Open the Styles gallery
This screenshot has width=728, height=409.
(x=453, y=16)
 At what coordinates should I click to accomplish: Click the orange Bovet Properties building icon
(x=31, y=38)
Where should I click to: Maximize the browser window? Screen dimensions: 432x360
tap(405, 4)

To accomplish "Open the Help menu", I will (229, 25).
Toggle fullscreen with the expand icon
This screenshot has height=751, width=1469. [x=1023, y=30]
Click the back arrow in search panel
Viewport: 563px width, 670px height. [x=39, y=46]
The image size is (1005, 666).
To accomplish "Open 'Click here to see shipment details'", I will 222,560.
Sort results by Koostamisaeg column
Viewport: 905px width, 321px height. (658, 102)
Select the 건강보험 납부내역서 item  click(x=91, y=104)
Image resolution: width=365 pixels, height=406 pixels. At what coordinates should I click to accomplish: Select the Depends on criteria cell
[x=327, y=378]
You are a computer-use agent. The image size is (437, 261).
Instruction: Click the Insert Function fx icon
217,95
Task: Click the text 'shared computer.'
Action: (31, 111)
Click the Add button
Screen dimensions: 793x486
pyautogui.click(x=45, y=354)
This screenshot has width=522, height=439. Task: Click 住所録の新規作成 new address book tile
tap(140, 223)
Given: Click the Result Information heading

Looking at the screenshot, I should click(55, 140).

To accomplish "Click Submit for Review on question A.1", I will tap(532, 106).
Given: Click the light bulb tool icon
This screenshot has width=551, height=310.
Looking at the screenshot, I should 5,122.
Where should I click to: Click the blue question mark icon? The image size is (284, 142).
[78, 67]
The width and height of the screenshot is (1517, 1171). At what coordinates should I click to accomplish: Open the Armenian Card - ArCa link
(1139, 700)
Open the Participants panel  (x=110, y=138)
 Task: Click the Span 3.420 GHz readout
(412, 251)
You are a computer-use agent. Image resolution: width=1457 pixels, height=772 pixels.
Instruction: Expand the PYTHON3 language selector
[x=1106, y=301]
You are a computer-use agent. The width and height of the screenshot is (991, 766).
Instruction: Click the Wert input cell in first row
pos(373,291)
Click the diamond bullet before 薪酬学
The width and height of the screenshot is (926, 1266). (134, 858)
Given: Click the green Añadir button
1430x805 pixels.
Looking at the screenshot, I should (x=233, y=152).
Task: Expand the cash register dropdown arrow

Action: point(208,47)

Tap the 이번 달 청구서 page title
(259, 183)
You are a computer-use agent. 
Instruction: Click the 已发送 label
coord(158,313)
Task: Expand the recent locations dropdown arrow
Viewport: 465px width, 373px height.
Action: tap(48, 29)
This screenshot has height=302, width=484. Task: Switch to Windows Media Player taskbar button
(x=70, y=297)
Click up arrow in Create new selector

Task goal:
Word for word, quote the lines from the line containing "Task: Expand the recent" through the end of the material, both included, and nothing else.

Completed exercise:
Task: Expand the recent locations dropdown arrow
Viewport: 465px width, 373px height.
Action: tap(48, 29)
This screenshot has height=302, width=484. Task: Switch to Windows Media Player taskbar button
(x=70, y=297)
Click up arrow in Create new selector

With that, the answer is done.